§ **WORK INSTRUCTIONS**
1. In the Agent Budget Guard project description, what are the default warning thresholds?
2. Reproduce the Agent Budget Guard project description starting at "Or pass api_key= directly" and ending at "wrap_anthropic() and wrap_google().".

§ **TEXT SEGMENT**
________________

Skip to main content

Budget-limited LLM API client wrapper to prevent runaway AI agent costs

Project description

Agent Budget Guard

Hard spending limits for LLM API calls. Prevents runaway agent costs.

Wraps OpenAI, Anthropic, and Google Gemini — drop-in replacement for each SDK client with budget enforcement and no other changes to your code.

Install

pip install agent-budget-guard

Quickstart

OpenAI

from agent_budget_guard import BudgetedSession

client = BudgetedSession.openai(budget_usd=5.00)

# Non-streaming — identical to normal OpenAI usage
response = client.chat.completions.create(
    model="gpt-4o-mini",
    messages=[{"role": "user", "content": "Hello"}]
)
print(response.choices[0].message.content)

# Streaming — works the same way, cost tracked from final chunk
for chunk in client.chat.completions.create(
    model="gpt-4o-mini",
    messages=[{"role": "user", "content": "Hello"}],
    stream=True,
):
    if chunk.choices[0].delta.content:
        print(chunk.choices[0].delta.content, end="")

print(client.session.get_summary())

Anthropic

client = BudgetedSession.anthropic(budget_usd=5.00)

# Non-streaming
response = client.messages.create(
    model="claude-sonnet-4-6",
    max_tokens=1024,
    messages=[{"role": "user", "content": "Hello"}],
)
print(response.content[0].text)

# Streaming
for event in client.messages.create(
    model="claude-sonnet-4-6",
    max_tokens=1024,
    messages=[{"role": "user", "content": "Hello"}],
    stream=True,
):
    if event.type == "content_block_delta":
        print(event.delta.text, end="")

Google Gemini

client = BudgetedSession.google(budget_usd=5.00)

# Non-streaming
response = client.models.generate_content(
    model="gemini-2.0-flash",
    contents="Hello",
)
print(response.text)

# Streaming — Google uses a separate method (mirrors the underlying SDK)
for chunk in client.models.generate_content_stream(
    model="gemini-2.0-flash",
    contents="Hello",
):
    print(chunk.text, end="")

API Keys

Set the standard environment variable for each provider:

export OPENAI_API_KEY=sk-...
export ANTHROPIC_API_KEY=sk-ant-...
export GOOGLE_API_KEY=...

Or pass api_key= directly to any factory method.

Manual Wrapping

If you already have a client instance, wrap it directly:

from openai import OpenAI
from agent_budget_guard import BudgetedSession

session = BudgetedSession(budget_usd=5.00)
client = session.wrap_openai(OpenAI())

Same pattern for wrap_anthropic() and wrap_google().

Callbacks

client = BudgetedSession.openai(
    budget_usd=5.00,
    on_budget_exceeded=lambda e: print(f"Budget hit: {e}"),
    on_warning=lambda w: print(f"{w['threshold']}% of budget used"),
    warning_thresholds=[50, 90],  # default: [30, 80, 95]
)

________________

§ **DATASET CONTENT**
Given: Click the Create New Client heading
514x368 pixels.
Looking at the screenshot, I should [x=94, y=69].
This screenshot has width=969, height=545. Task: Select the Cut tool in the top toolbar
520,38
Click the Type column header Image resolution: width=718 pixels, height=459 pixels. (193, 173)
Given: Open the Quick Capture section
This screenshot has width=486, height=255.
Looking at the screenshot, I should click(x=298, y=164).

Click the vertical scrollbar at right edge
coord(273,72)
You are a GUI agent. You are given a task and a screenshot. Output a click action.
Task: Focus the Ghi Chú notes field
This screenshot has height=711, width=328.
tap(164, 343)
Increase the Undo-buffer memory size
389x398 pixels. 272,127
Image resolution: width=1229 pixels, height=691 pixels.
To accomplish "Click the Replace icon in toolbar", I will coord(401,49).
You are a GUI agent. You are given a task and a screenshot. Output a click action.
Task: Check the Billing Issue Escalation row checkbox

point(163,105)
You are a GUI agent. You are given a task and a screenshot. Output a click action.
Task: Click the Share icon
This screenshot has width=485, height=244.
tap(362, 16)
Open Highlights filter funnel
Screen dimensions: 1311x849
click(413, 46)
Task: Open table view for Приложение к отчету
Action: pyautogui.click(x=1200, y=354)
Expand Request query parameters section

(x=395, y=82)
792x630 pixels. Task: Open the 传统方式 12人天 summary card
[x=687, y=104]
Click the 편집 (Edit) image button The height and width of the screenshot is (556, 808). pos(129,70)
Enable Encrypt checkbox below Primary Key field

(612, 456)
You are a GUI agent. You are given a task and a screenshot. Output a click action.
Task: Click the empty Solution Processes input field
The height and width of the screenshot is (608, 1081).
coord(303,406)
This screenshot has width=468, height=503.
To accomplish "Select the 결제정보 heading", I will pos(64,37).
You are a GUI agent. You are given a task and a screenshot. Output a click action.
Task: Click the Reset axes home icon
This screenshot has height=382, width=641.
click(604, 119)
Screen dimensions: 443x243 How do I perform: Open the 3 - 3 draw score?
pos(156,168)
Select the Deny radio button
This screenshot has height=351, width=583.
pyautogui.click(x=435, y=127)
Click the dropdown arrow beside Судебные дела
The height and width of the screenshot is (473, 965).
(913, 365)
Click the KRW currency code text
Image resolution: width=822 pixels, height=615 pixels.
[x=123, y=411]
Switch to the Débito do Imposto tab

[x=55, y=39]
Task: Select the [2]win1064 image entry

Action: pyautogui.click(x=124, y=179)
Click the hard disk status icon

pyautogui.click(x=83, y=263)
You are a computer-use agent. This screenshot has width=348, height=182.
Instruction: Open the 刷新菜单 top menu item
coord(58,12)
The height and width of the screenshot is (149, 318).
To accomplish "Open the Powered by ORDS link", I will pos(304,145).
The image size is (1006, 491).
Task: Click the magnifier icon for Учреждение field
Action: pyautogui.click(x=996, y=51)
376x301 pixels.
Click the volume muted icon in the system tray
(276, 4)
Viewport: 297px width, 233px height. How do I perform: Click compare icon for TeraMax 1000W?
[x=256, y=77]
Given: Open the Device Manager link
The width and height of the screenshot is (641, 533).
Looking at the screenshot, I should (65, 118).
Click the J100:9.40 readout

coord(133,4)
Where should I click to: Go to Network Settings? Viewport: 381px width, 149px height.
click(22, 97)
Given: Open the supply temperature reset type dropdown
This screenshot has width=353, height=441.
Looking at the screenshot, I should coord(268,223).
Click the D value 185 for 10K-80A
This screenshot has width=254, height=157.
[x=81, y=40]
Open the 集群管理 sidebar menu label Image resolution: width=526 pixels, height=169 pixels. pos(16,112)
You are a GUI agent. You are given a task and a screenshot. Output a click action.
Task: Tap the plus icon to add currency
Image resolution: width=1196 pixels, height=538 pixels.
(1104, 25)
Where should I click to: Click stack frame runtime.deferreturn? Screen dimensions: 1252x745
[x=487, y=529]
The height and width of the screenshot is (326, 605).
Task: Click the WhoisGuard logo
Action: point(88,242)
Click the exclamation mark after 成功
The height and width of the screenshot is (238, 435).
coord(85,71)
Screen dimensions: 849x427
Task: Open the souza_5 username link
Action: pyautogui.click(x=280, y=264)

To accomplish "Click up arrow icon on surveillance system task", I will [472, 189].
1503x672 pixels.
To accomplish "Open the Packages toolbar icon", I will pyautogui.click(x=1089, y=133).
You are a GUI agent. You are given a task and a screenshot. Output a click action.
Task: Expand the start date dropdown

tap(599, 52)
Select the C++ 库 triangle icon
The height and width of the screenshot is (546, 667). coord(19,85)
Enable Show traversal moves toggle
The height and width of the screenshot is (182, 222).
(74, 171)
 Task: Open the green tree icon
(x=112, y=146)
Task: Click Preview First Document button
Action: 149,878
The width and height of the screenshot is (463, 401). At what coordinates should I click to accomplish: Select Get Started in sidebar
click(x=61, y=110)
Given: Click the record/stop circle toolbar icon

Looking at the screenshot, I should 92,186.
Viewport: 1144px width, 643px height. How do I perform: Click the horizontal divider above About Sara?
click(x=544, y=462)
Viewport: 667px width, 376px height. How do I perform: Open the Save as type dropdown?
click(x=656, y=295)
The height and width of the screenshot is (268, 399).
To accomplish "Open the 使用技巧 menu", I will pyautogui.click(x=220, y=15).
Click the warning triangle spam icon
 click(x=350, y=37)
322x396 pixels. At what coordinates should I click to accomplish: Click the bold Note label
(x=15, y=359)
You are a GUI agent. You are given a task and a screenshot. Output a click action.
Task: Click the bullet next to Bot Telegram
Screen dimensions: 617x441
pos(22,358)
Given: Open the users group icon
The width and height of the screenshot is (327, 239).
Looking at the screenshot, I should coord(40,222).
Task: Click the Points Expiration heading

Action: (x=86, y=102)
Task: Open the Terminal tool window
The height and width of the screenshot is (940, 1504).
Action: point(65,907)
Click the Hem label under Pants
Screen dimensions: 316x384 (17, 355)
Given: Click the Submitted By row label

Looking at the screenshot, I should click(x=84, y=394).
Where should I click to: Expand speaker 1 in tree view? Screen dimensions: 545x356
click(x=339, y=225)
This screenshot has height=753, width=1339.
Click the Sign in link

________________

§ **ANSWERS TO THE PROBLEMS**
1. 30, 80, and 95.

2.
Or pass api_key= directly to any factory method.

Manual Wrapping

If you already have a client instance, wrap it directly:

from openai import OpenAI
from agent_budget_guard import BudgetedSession

session = BudgetedSession(budget_usd=5.00)
client = session.wrap_openai(OpenAI())

Same pattern for wrap_anthropic() and wrap_google().